= Zygoma implant =

Type of dental implant

Zygoma implants (or zygomatic implants) are different from conventional dental implants in that they anchor in to the zygomatic bone (cheek bone) rather than the maxilla (upper jaw). They may be used when maxillary bone quality or quantity is inadequate for the placement of regular dental implants. Inadequate maxillary bone volume may be due to bone resorption as well as to pneumatization of the maxillary sinus or to a combination of both. The minimal bone height for a standard implant placement in the posterior region of the upper jaw should be about 10 mm to ensure acceptable implant survival. When there is inadequate bone available, bone grafting procedures and sinus lift procedures may be carried out to increase the volume of bone. Bone grafting procedures in the jaws have the disadvantage of prolonged treatment time, restriction of denture wear, morbidity of the donor surgical site and graft rejection.

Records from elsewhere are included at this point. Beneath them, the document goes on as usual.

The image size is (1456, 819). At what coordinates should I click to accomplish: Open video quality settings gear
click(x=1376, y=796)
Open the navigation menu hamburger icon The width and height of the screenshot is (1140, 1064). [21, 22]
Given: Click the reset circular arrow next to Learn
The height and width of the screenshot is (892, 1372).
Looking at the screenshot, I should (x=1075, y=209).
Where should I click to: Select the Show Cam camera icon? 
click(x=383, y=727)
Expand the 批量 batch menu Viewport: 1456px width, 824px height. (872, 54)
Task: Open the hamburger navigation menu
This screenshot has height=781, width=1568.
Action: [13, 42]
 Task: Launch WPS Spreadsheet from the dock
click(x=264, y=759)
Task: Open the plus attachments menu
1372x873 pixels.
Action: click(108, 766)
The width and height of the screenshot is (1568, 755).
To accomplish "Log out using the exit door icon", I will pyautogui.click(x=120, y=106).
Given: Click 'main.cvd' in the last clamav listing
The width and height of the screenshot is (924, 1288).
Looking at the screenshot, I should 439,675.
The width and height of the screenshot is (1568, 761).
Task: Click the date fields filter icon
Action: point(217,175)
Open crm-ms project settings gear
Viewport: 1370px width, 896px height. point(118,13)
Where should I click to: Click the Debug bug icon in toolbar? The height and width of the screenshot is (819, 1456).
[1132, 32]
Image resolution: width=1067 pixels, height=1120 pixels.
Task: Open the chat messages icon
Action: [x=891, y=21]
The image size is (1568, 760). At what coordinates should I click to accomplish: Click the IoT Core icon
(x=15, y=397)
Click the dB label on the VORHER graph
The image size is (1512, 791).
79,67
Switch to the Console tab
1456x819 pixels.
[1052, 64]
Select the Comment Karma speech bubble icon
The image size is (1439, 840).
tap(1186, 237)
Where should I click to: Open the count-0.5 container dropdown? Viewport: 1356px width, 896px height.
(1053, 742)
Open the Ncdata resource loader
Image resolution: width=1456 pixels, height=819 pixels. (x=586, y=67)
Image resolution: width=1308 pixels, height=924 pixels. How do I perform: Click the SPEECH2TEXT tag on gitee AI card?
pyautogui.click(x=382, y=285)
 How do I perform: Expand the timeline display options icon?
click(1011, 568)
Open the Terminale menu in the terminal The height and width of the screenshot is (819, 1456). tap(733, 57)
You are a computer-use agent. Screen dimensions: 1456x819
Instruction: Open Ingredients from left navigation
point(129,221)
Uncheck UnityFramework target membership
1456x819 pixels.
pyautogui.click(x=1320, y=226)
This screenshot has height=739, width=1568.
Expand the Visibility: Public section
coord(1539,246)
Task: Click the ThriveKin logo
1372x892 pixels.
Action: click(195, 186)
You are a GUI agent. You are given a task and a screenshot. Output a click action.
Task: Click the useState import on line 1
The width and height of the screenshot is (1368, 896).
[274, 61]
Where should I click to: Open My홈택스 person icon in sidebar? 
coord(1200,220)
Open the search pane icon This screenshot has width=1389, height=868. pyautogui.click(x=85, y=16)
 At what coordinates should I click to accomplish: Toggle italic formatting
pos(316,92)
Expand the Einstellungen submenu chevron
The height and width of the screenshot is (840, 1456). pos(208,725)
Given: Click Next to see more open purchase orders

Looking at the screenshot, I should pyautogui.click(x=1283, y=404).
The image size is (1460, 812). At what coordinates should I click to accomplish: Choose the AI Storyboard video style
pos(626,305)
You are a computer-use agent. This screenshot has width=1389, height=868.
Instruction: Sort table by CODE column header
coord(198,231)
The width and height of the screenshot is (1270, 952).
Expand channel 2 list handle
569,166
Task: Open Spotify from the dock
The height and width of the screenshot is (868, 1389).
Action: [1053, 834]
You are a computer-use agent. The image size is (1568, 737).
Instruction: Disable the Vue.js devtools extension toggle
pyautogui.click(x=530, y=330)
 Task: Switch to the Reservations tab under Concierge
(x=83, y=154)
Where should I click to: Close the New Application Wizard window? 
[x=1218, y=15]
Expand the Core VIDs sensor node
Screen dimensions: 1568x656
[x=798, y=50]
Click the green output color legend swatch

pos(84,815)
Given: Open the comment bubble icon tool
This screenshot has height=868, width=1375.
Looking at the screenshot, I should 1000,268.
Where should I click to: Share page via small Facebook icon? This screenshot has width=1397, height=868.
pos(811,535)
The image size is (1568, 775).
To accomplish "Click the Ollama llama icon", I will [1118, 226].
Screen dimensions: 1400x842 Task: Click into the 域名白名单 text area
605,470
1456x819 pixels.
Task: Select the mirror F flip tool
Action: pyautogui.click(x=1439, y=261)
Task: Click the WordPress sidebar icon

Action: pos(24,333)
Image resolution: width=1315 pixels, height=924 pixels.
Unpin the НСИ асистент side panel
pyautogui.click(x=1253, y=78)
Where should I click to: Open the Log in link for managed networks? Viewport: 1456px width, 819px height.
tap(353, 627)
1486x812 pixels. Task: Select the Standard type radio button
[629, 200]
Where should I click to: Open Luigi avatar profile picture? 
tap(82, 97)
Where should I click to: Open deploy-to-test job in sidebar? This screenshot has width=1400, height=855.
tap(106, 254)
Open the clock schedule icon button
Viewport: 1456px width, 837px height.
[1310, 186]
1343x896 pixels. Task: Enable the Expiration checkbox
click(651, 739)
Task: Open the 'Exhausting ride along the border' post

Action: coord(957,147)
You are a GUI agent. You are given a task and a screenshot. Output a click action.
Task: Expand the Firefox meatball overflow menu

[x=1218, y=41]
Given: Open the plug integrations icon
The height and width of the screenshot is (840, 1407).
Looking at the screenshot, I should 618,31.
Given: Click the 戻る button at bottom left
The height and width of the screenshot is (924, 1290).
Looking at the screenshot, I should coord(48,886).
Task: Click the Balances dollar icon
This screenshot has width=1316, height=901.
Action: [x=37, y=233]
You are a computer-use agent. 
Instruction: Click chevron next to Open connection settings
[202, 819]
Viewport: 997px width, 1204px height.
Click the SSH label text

Zygoma implants were first introduced in late 1990s by Dr. Per-Ingvar Brånemark, widely acknowledged as the "Father of Dental Implantology". Zygomatic implants have been used for dental rehabilitation in patients with insufficient bone in the posterior upper jaw, due to, for example, aging, tumor resection, trauma, or atrophy. Zygoma implants take the anchorage from the zygoma/zygomatic bone (cheek bone). The zygomatic bone is denser in quality and more cortical in nature than posterior maxillary bone. Because of the sturdy anchorage achievable in the dense bone of the zygomatic region, and the wide stress distribution achieved on these tilted implants, a prosthesis can often be immediately placed at the time of surgery. The zygoma implant is available in lengths ranging from 30 to 52.5 mm. The head of the zygoma implant is engineered to allow prosthesis attachment at a 45-degree angle to the long axis of the implant. Zygomatic implants can be used in patients who do not have any teeth in the upper jaw, patients who have heavily broken down teeth or very mobile teeth due to diseases such as generalised aggressive periodontitis. The success rate of zygomatic implants reported in the literature world-wide is 97–98%. Complications associated with these implants are sinusitis, paresthesia in the cheek region and oroantral fistula.

Basically, there are only two surgical approaches for zygomatic implants. One is the classical technique described by Brånemark in 1998, the Intra Sinusal Technique, and the other one from 2003, the Extra Sinusal Technique by Reginaldo Migliorança, was first described in a publication in January 2006. A follow-up of 75 patients submitted to the Exteriorized Zygomatic Implant Technique from 2003 to 2006 was published in 2007. The other techniques described in the literature are nothing more than variations of these two main surgical approaches.